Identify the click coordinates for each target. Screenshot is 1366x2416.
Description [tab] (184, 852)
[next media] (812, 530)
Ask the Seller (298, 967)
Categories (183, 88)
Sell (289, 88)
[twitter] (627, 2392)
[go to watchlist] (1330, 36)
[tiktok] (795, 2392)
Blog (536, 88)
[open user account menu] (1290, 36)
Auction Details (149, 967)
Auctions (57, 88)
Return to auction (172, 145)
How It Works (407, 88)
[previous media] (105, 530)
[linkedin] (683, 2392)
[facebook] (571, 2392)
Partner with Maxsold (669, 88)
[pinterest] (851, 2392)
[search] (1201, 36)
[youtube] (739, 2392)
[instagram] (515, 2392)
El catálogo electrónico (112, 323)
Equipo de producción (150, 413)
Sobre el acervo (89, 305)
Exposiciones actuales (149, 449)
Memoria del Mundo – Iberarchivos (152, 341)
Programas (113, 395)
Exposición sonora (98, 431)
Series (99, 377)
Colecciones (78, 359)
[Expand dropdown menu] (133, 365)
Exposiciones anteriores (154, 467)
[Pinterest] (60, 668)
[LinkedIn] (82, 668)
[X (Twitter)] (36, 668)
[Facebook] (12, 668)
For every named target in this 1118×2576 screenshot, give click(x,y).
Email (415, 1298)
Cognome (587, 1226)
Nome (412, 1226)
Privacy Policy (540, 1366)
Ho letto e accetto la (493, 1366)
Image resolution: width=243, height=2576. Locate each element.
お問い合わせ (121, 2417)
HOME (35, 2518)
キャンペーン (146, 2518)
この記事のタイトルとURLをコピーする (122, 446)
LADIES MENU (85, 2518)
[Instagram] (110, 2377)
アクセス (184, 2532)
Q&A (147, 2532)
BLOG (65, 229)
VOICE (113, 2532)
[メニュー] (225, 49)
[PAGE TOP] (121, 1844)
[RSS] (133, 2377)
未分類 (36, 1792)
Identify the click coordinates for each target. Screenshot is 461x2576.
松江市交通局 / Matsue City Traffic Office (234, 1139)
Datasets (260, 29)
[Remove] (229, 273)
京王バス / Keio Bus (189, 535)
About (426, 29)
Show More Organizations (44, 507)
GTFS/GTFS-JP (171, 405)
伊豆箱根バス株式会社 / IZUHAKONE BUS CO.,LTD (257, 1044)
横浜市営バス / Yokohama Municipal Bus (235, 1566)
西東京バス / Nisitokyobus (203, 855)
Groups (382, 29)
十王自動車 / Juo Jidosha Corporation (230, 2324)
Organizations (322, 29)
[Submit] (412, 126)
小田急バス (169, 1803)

* **WORK TASK**
Transcribe the data in full, keeping every detail.

* **SOLUTION FOR THIS EXERCISE**
Identify the click coordinates for each target. Screenshot is 1366x2416.
Description [tab] (184, 852)
[next media] (812, 530)
Ask the Seller (298, 967)
Categories (183, 88)
Sell (289, 88)
[twitter] (627, 2392)
[go to watchlist] (1330, 36)
[tiktok] (795, 2392)
Blog (536, 88)
[open user account menu] (1290, 36)
Auction Details (149, 967)
Auctions (57, 88)
Return to auction (172, 145)
How It Works (407, 88)
[previous media] (105, 530)
[linkedin] (683, 2392)
[facebook] (571, 2392)
Partner with Maxsold (669, 88)
[pinterest] (851, 2392)
[search] (1201, 36)
[youtube] (739, 2392)
[instagram] (515, 2392)
El catálogo electrónico (112, 323)
Equipo de producción (150, 413)
Sobre el acervo (89, 305)
Exposiciones actuales (149, 449)
Memoria del Mundo – Iberarchivos (152, 341)
Programas (113, 395)
Exposición sonora (98, 431)
Series (99, 377)
Colecciones (78, 359)
[Expand dropdown menu] (133, 365)
Exposiciones anteriores (154, 467)
[Pinterest] (60, 668)
[LinkedIn] (82, 668)
[X (Twitter)] (36, 668)
[Facebook] (12, 668)
For every named target in this 1118×2576 screenshot, give click(x,y).
Email (415, 1298)
Cognome (587, 1226)
Nome (412, 1226)
Privacy Policy (540, 1366)
Ho letto e accetto la (493, 1366)
Image resolution: width=243, height=2576. Locate each element.
お問い合わせ (121, 2417)
HOME (35, 2518)
キャンペーン (146, 2518)
この記事のタイトルとURLをコピーする (122, 446)
LADIES MENU (85, 2518)
[Instagram] (110, 2377)
アクセス (184, 2532)
Q&A (147, 2532)
BLOG (65, 229)
VOICE (113, 2532)
[メニュー] (225, 49)
[PAGE TOP] (121, 1844)
[RSS] (133, 2377)
未分類 (36, 1792)
Identify the click coordinates for each target. Screenshot is 461x2576.
松江市交通局 / Matsue City Traffic Office (234, 1139)
Datasets (260, 29)
[Remove] (229, 273)
京王バス / Keio Bus (189, 535)
About (426, 29)
Show More Organizations (44, 507)
GTFS/GTFS-JP (171, 405)
伊豆箱根バス株式会社 / IZUHAKONE BUS CO.,LTD (257, 1044)
横浜市営バス / Yokohama Municipal Bus (235, 1566)
西東京バス / Nisitokyobus (203, 855)
Groups (382, 29)
十王自動車 / Juo Jidosha Corporation (230, 2324)
Organizations (322, 29)
[Submit] (412, 126)
小田急バス (169, 1803)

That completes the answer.